Synopsis Artificial Intelligence for Audit, Forensic Accounting, and Valuation by : Al Naqvi

Strategically integrate AI into your organization to compete in the tech era The rise of artificial intelligence is nothing short of a technological revolution. AI is poised to completely transform accounting and auditing professions, yet its current application within these areas is limited and fragmented. Existing AI implementations tend to solve very narrow business issues, rather than serving as a powerful tech framework for next-generation accounting. Artificial Intelligence for Audit, Forensic Accounting, and Valuation provides a strategic viewpoint on how AI can be comprehensively integrated within audit management, leading to better automated models, forensic accounting, and beyond. No other book on the market takes such a wide-ranging approach to using AI in audit and accounting. With this guide, you’ll be able to build an innovative, automated accounting strategy, using artificial intelligence as the cornerstone and foundation. This is a must, because AI is quickly growing to be the single competitive factor for audit and accounting firms.
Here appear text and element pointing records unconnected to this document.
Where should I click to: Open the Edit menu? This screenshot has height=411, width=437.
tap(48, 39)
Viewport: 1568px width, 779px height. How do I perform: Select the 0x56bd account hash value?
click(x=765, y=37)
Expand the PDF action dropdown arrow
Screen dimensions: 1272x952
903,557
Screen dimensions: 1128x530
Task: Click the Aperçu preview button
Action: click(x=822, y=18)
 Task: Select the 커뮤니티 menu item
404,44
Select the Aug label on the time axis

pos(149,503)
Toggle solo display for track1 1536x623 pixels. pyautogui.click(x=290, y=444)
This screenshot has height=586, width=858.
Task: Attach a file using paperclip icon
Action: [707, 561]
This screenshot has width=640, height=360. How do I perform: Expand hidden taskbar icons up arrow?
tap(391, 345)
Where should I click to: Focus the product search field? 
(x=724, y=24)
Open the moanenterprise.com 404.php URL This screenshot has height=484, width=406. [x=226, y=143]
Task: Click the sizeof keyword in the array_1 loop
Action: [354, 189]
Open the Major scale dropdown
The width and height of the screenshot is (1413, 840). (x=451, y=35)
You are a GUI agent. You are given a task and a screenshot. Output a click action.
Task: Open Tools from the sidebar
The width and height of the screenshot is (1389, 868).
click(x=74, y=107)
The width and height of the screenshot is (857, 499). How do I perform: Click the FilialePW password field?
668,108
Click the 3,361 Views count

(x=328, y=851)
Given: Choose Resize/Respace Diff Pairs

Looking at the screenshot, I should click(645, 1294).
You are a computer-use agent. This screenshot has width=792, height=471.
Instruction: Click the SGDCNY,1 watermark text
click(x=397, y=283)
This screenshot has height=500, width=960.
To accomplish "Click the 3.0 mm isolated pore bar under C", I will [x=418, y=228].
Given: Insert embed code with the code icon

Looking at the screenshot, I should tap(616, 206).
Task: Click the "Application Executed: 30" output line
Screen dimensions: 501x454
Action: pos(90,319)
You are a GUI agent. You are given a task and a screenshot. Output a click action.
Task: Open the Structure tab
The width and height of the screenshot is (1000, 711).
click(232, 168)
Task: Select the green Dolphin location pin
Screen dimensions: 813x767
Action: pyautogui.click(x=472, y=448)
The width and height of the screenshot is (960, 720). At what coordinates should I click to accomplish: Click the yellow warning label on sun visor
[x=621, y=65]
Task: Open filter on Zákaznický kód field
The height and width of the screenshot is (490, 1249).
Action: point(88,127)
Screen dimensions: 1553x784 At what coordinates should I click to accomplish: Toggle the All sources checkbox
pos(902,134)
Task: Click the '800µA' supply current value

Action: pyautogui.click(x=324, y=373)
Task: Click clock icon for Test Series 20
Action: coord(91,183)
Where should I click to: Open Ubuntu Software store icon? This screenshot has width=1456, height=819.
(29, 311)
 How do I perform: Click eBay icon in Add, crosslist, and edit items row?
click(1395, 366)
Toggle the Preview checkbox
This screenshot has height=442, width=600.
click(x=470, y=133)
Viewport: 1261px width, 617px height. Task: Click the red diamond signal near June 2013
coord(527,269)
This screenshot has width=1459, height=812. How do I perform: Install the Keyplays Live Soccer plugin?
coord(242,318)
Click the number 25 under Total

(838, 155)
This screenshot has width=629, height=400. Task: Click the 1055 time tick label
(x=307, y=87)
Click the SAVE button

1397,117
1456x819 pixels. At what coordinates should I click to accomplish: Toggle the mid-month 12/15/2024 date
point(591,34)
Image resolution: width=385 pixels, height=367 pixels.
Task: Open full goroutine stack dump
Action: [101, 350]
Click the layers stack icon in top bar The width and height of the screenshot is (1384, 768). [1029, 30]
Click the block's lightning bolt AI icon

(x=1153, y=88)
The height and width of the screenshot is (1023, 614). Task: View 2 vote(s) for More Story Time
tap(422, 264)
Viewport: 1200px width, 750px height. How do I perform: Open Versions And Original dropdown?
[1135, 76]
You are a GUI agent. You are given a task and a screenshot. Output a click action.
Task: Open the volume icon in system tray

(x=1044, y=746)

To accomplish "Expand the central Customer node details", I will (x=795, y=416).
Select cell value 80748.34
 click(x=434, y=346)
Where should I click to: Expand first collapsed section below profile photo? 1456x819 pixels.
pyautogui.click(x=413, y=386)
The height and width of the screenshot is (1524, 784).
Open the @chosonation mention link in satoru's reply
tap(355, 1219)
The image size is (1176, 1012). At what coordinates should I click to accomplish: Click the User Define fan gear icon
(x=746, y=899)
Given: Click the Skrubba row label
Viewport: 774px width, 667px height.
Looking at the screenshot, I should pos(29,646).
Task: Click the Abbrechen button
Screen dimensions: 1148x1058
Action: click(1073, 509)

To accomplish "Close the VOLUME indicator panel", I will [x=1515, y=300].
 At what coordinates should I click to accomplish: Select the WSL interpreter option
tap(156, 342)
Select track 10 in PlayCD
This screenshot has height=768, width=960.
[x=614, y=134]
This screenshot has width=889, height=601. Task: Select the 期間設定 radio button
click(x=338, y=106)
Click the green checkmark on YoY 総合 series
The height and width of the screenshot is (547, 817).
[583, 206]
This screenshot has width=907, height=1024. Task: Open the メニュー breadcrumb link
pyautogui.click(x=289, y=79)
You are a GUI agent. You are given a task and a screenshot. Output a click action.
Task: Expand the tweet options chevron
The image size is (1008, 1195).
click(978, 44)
With better AI comes better results. If you aren’t integrating AI and automation in the strategic DNA of your business, you’re at risk of being left behind. See how artificial intelligence can form the cornerstone of integrated, automated audit and accounting services Learn how to build AI into your organization to remain competitive in the era of automation Go beyond siloed AI implementations to modernize and deliver results across the organization Understand and overcome the governance and leadership challenges inherent in AI strategy Accounting and auditing firms need a comprehensive framework for intelligent, automation-centric modernization. Artificial Intelligence for Audit, Forensic Accounting, and Valuation delivers just that—a plan to evolve legacy firms by building firmwide AI capabilities.